§ **Fragmento**:
□ □ □ □ □ □ □

Habiendo dejado de lado cualquier tipo de pudor y resquemor al respecto, el mentiroso se presenta en sociedad en función de su mejor conveniencia. A partir de la máxima maquiaveliana “aparece tal y como deseas ser”, la cual es luego descontextualizada y llevada al extremo por Maximilien de Robespierre (Arendt, 2006b: 91-92), no sólo la moral es dejada de lado en política, sino que cualquier resabio de honestidad incluso para consigo mismo también puede verse fácilmente desplazado si con ello pueden conseguirse beneficios que se entiende que son más elevados.
Por supuesto esta estimación es desde luego errónea, mas al haber incorporado al autoengaño como práctica permanente del yo la persona ya no puede dividir su inmanencia de forma tal de erigir una instancia examinadora de su conducta; no puede revelarse más a sí mismo porque no desea hacerlo, porque cree que existen ciertas oportunidades que exceden y compensan el perjuicio de perderse, de renunciar a su contenido y permanecer entre los hombres sólo en tanto forma humana[19].

□ □ □ □ □ □ □

§ **Ejercicios propuestos**:
(a) Indique si cada afirmación coincide con el fragmento sobre el mentiroso. Responda sí o no y cite literalmente las palabras del fragmento que lo determinan. (i) La máxima "aparece tal y como deseas ser" se atribuye a Maquiavelo, y Robespierre la llevó al extremo. (ii) El fragmento juzga acertada la estimación de que ciertos beneficios justifican desplazar la honestidad. (iii) Quien practica el autoengaño de forma permanente conserva la capacidad de erigir una instancia examinadora de su conducta.
(b) Prosiga el fragmento sobre el mentiroso a partir de su última oración.

§ **Datos proporcionados**:
□ □ □ □ □ □ □

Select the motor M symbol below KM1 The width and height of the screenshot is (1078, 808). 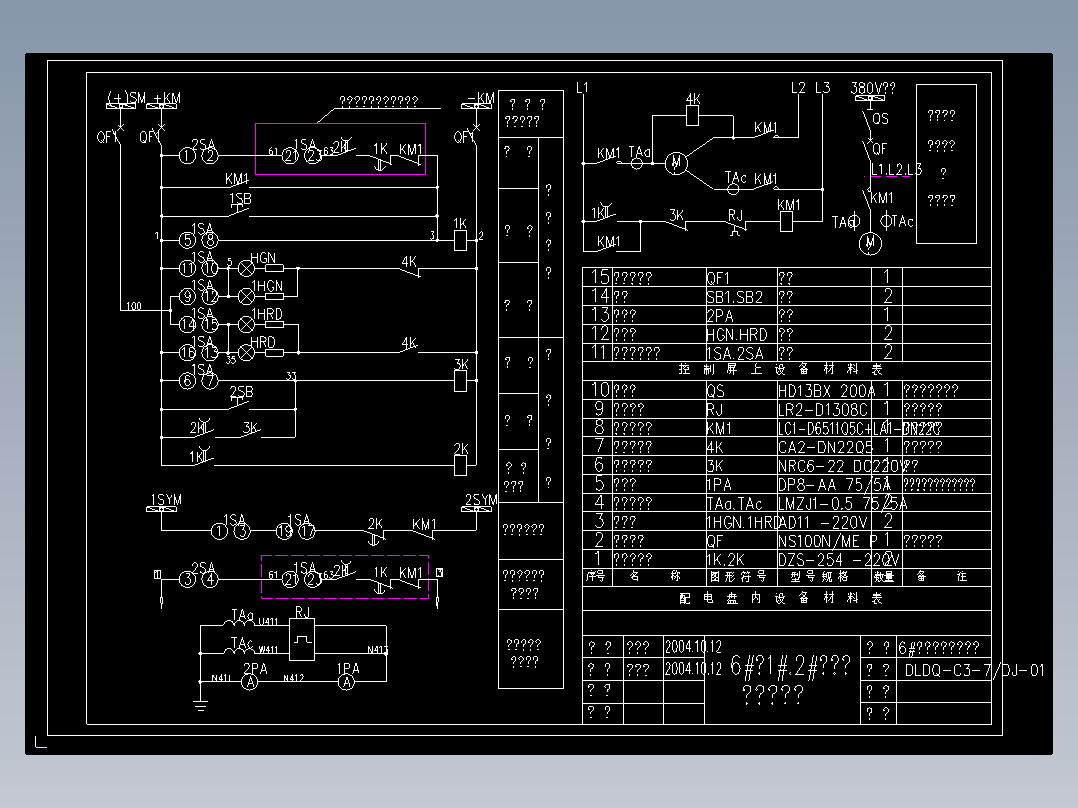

□ □ □ □ □ □ □

§ **Respuestas**:
(a)
(i) Sí: «A partir de la máxima maquiaveliana “aparece tal y como deseas ser”, la cual es luego descontextualizada y llevada al extremo por Maximilien de Robespierre».
(ii) No: «Por supuesto esta estimación es desde luego errónea».
(iii) No: «la persona ya no puede dividir su inmanencia de forma tal de erigir una instancia examinadora de su conducta».

(b)
Ésta será la cuestión más acuciante y a la vez más escurridiza de captar que le presenta Eichmann a Arendt, y con la cual ésta lidia a lo largo de EJ. El que alguien voluntariamente desee renunciar a sí, lo cual equivale a un suicidio sustancial aunque no físico, se le revela en definitiva como el hecho decisivo que puede dar origen a la maldad. El crimen y el criminal pueden demostrar la existencia del “mal radical”, pero el hipócrita muestra a quien lo contemple nuevas cualidades de la malignidad cuya complejidad es mayor que la mera devastación y desolación de lo existente. Mas la certidumbre que Arendt alcanza en Eichmann en Jerusalén aún no está presente, y por eso es necesario analizar más detenidamente la rotación extrema de definiciones sobre el tópico acaecidas desde que comienza con el análisis de la cuestión en On revolution, alternando presupuestos que ella define como contrapuestos en obras antecedentes y precedentes (así como en documentos privados como su correspondencia y el Denktagebuch).
En la misma sección destinada al debate del tema en donde Arendt menciona al “mal absoluto” se pasa sin mayor inconveniente a hablar de un “mal elemental”, dando por sobreentendido que éste posee idénticas cualidades con aquél. El traspaso ya se había anunciado implícitamente, como se mencionara ut supra, en la disquisición sobre la pregnancia natural de lo maligno.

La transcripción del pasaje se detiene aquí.